Mas, graças às crescentes preocupações sobre a pegada de carbono da Igreja de Inglaterra, o seu corpo diretivo está preparado para exortar todas as paróquias, capelanias e catedrais a evitarem arranjos florais tradicionais e, em vez disso, “glorificarem a Deus de forma sustentável”.
O Sínodo Geral votará no próximo mês sobre a eliminação do uso de espuma floral, que mantém os caules no lugar, para ser mais ecologicamente correto.
Espera-se também que as igrejas paroquiais troquem flores importadas por “flores e folhagens locais, sazonais e totalmente biodegradáveis ou compostáveis”.
Os sacerdotes serão incentivados a “reutilizar arranjos de flores” aos domingos para os serviços religiosos do meio da semana ou entregando-os em lares de idosos e hospitais.
A moção geral do Sínodo pede-lhes que “cultivem as suas próprias flores” e usem “ramos, frutos e flores secas” em vez de “flores frescas”, enquanto os paroquianos serão incentivados a doar flores dos seus jardins.
Escrevendo antes da reunião em Londres no próximo mês, o Reverendo Martin Gorick, Bispo de Dudley, disse: “Os arranjos de flores trazem beleza, simbolismo e um sentimento de reverência aos espaços sagrados.

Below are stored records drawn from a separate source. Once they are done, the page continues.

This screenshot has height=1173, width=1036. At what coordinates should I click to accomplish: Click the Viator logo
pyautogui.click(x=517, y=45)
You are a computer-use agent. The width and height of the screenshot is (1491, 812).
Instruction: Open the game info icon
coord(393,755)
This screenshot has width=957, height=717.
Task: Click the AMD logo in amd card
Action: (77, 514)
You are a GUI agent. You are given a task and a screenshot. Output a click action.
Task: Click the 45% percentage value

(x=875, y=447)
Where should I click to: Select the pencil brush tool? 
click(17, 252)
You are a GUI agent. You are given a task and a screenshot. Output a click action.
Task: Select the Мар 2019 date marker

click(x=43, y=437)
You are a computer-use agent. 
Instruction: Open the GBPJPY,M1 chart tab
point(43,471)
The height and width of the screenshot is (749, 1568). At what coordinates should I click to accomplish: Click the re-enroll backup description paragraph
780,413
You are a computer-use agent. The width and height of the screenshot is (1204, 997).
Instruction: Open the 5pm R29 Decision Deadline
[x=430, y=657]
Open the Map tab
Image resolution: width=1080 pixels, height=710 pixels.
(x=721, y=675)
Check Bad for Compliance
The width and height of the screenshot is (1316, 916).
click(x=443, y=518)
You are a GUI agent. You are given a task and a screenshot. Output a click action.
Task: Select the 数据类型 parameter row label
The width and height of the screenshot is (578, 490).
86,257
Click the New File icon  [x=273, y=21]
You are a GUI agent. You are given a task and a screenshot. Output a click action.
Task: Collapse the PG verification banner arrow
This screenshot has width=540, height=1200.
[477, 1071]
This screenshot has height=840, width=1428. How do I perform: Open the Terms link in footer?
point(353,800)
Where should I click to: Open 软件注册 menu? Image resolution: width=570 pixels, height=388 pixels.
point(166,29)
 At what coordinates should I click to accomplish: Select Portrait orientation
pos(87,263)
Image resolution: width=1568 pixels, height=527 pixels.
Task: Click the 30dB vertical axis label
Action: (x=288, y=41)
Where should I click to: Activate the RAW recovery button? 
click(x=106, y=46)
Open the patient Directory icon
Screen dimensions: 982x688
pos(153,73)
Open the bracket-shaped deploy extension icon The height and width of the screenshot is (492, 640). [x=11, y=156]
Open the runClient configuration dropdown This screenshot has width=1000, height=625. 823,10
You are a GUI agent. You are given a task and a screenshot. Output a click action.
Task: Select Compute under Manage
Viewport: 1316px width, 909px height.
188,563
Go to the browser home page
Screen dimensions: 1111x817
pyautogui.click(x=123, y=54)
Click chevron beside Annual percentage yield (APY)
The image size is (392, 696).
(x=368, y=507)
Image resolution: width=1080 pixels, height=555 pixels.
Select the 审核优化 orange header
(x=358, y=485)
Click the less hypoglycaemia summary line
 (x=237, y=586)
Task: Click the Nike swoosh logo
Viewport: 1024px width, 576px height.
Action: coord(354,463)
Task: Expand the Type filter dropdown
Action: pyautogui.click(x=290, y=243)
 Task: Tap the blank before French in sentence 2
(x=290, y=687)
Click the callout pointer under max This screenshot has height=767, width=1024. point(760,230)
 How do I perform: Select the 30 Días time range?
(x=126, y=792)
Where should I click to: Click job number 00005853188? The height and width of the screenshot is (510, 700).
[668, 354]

Paróquias, capelanias e catedrais são instadas a evitar arranjos florais tradicionais e, em vez disso, “glorificar a Deus de forma sustentável” (foto de arquivo)
«No entanto, por trás da sua elegância reside uma realidade muitas vezes esquecida: a floricultura tradicional pode implicar custos ambientais significativos.
“Flores importadas, plásticos descartáveis, conservantes químicos e espuma floral não compostável contribuem para resíduos e emissões de carbono.”
Ele acrescentou que um bloco de espuma “contém a mesma quantidade de plástico que dez sacos plásticos”.
As alternativas sugeridas incluem tela de galinheiro amassada, galhos, seixos, areia, musgo ou bolinhas de vidro.